In 1905, Dr. Lahey began working at Boston City Hospital as a surgeon. He went on to become a resident surgeon at Boston City Hospital’s Haymarket Relief Station in 1908. He was also on the surgical faculty of Harvard Medical School, serving there from 1908 to 1909 and from 1912 to 1915. Dr. Lahey was a professor of surgery at Tufts University Medical School from 1913 to 1917.
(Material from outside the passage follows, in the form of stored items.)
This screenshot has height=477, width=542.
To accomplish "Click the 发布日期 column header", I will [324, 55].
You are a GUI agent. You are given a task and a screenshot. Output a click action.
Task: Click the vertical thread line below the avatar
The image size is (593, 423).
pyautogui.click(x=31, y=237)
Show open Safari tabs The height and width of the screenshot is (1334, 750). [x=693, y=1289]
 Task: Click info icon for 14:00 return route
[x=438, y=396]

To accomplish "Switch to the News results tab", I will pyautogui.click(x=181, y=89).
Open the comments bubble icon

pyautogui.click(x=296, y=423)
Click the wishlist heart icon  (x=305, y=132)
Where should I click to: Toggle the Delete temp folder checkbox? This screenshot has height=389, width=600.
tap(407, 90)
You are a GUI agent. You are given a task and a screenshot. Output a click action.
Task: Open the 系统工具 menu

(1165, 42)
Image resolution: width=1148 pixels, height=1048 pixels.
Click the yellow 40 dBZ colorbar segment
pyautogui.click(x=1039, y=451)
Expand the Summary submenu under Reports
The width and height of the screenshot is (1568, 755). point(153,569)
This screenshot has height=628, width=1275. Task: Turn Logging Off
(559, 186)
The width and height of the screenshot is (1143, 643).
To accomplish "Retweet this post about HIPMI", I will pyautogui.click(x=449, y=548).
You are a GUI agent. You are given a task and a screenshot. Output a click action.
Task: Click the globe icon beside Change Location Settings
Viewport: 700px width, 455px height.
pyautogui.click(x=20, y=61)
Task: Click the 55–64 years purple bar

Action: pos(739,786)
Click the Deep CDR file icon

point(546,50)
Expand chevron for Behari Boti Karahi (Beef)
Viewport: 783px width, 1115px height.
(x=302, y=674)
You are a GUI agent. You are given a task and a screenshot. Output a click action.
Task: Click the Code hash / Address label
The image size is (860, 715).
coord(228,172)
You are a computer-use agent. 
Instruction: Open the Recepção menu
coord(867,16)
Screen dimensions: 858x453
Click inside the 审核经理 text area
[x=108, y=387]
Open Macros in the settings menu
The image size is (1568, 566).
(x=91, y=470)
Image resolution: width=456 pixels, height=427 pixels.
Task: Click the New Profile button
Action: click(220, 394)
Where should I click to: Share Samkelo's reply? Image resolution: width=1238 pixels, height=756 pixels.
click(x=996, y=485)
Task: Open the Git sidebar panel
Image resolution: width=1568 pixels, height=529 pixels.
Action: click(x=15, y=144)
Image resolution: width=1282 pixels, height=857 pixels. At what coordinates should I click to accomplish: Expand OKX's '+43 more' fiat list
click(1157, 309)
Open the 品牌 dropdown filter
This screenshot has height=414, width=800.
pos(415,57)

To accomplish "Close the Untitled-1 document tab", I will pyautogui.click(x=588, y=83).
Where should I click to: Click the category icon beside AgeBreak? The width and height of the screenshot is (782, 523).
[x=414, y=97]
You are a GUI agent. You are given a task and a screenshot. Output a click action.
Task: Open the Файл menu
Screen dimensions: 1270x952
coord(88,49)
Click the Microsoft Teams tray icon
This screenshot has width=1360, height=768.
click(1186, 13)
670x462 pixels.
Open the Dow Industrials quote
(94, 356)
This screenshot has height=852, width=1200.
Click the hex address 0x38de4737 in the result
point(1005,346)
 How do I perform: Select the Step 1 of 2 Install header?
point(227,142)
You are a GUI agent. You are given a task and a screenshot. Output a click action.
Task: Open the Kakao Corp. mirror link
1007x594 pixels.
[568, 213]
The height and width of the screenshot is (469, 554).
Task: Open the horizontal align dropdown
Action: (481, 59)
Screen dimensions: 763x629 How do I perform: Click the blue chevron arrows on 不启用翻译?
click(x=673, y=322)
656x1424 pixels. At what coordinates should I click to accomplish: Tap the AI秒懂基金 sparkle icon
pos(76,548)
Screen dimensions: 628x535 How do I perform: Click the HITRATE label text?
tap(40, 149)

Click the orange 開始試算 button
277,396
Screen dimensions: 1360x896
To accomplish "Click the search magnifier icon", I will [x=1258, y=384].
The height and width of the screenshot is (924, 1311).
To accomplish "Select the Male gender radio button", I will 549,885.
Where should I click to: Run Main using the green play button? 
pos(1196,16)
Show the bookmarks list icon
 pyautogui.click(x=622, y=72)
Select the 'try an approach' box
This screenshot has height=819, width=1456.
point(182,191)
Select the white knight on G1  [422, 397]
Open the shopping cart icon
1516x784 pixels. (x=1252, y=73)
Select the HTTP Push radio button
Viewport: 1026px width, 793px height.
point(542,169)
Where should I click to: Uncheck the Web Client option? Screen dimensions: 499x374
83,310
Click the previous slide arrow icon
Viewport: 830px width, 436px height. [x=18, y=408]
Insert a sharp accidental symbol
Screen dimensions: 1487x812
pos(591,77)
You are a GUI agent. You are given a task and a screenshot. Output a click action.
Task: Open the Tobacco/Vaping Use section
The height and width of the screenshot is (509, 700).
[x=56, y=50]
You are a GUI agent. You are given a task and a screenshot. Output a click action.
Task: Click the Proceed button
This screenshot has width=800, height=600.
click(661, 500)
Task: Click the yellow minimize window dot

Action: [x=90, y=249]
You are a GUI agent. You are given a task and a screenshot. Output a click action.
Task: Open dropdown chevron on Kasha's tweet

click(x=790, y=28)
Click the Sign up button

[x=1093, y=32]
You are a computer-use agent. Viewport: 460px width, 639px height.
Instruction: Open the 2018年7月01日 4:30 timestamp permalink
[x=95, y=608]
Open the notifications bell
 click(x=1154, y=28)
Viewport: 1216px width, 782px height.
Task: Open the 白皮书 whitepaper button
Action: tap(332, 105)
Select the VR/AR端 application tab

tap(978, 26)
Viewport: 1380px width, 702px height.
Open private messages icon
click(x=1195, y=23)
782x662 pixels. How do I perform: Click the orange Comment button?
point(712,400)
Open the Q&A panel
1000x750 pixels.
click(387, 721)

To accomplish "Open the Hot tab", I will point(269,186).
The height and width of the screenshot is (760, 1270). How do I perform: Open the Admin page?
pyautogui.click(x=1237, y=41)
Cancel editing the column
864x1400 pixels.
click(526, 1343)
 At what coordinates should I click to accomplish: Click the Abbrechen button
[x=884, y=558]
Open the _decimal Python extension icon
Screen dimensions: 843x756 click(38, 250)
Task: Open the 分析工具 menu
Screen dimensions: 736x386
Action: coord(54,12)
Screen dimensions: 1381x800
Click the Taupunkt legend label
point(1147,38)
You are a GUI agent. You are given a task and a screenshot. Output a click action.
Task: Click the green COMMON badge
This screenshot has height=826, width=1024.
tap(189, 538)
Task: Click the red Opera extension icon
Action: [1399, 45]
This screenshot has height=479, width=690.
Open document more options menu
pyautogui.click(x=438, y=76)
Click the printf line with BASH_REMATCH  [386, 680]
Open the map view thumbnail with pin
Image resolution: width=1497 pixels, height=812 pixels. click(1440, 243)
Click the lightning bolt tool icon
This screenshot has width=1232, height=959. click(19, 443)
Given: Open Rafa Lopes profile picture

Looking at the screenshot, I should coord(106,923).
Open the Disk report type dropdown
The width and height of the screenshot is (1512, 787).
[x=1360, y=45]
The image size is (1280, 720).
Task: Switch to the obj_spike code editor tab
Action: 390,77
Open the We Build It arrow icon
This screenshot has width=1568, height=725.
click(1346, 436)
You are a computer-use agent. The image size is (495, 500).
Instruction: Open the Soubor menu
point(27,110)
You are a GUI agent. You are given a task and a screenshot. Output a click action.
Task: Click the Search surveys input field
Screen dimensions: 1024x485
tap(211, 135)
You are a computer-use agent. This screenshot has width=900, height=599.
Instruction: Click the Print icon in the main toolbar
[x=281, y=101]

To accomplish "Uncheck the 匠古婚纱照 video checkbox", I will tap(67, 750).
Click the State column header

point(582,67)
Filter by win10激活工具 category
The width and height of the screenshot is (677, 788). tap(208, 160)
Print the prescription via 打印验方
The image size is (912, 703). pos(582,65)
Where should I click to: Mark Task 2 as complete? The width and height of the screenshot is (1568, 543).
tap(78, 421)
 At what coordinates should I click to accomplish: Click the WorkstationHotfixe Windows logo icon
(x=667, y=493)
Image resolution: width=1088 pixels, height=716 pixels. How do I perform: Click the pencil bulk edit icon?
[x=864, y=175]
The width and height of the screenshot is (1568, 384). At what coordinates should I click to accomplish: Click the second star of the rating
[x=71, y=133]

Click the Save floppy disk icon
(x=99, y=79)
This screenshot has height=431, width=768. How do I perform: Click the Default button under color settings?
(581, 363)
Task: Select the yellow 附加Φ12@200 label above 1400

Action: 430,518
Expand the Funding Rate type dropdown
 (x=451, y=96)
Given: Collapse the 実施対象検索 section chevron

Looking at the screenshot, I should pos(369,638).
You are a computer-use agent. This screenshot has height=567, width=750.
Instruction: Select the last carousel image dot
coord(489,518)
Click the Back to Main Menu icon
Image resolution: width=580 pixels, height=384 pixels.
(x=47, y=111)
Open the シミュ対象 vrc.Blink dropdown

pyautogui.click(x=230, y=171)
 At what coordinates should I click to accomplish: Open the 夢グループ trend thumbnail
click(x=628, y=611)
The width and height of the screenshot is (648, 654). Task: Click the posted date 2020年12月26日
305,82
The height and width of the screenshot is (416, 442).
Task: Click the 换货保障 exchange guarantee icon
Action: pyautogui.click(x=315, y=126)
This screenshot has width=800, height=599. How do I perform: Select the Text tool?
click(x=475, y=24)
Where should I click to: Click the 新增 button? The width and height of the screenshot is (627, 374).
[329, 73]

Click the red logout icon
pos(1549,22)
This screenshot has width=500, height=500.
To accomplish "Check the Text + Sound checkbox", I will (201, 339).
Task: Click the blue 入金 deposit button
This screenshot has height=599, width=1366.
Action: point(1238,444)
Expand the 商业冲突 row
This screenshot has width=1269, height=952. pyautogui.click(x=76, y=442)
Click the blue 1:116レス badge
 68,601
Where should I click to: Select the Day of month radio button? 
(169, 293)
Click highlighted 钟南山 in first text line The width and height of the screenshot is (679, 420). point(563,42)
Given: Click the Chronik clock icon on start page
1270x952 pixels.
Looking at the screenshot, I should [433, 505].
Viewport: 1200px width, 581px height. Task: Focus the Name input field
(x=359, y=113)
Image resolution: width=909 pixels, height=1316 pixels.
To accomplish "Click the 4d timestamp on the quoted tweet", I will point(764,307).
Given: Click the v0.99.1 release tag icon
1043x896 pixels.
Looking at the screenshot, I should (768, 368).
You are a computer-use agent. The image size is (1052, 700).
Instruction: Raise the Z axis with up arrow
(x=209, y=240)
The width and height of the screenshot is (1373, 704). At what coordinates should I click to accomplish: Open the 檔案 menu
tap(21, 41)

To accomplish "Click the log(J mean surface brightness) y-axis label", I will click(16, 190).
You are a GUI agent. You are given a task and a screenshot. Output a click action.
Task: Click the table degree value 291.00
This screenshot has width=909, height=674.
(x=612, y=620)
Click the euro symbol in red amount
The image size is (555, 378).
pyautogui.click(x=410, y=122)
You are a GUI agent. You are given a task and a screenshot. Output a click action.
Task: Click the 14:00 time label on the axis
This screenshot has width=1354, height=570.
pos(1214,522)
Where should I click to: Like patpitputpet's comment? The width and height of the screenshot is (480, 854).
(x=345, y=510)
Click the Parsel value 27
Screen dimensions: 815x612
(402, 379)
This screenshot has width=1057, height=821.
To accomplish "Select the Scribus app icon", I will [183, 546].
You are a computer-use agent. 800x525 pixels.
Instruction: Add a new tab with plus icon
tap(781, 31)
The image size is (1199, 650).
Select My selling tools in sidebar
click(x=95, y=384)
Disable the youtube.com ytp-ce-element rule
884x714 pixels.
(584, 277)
During World War I, Dr. Lahey served as a major in the Army Medical Corp. He was director of surgery at Evacuation Hospital No. 30. Along with his medical education and surgical positions, this wartime experience convinced Dr. Lahey of the value of teamwork in medicine.
A Recognized Leader
When Dr. Lahey returned from World War I, he opened a small private practice in Boston. In 1923, that practice became the first Lahey Clinic. Dr. Lahey was also acting as chair of surgery at both Tufts and Harvard Medical Schools, but he left those positions to devote his time fully to the clinic.
Dr. Lahey’s vision for his clinic was unique: Every component of a patient’s health care would be coordinated under one roof. Today, Lahey Hospital & Medical Center maintains this vision, with specialized medical teams combining their expertise to care for individual patients.
The Lahey Clinic was so successful, and Dr. Lahey’s surgical and teaching skills were so effective, he was appointed to a number of influential leadership positions. He was president of the American Medical Association, the New England Surgical Society, the American College of Surgeons and the International Society of Surgeons.
During World War II, President Franklin D. Roosevelt appointed Dr. Lahey to a special commission to report on medical standards. And in 1946, he was awarded the Henry Jacob Bigelow Medal of the Boston Surgical Society.
Dr. Lahey’s reputation brought a number of prominent people to him for care. He treated Anthony Eden, who was the British Foreign Secretary and Anastasio Somoza Garcia, president of Nicaragua. In March of 1944, Dr. Lahey was called to Washington, D.C., to see President Franklin D. Roosevelt.
Roosevelt was preparing to run for another term as president, and he wanted to calm fears that he might be ill. Dr. Lahey examined the president and determined that he likely had heart failure and wouldn’t live to the end of another term. However, Roosevelt’s surgeon general reported to the nation that the president was in excellent condition for his age.
Information between a doctor and patient is private, and Dr. Lahey reluctantly agreed to keep his findings confidential. But he wrote a memo that explained what he found and why he had kept silent. The memo was held in secret until it was released in 2011.
Dr. Lahey’s conclusion proved correct—Roosevelt died only three months into his fourth term.
A Lasting Legacy
Dr. Lahey helped advance surgery and medical care in the United States, with Lahey Clinic and through his teaching. Lessons he learned in World War I about antisepsis and anesthesia gave him the tools to create new surgical processes—his surgical teams worked together for the best results in complicated surgeries. Dr. Lahey is credited with techniques that reduced the high mortality rate among people who had thyroid surgery, and he pioneered safer surgeries for the stomach and colon.
Regardless of his achievements, Dr. Lahey always gave credit to his entire surgical team, and he is considered one of America’s greatest teachers of surgery. When he died on June 27, 1953, a memorial speech was delivered in the U.S. House of Representatives. It concludes, “The medical profession has lost one of its greatest members. Massachusetts has lost a citizen who accepted with enthusiasm the broader responsibilities of his profession. The world has lost a man who was unequaled in his services to mankind.”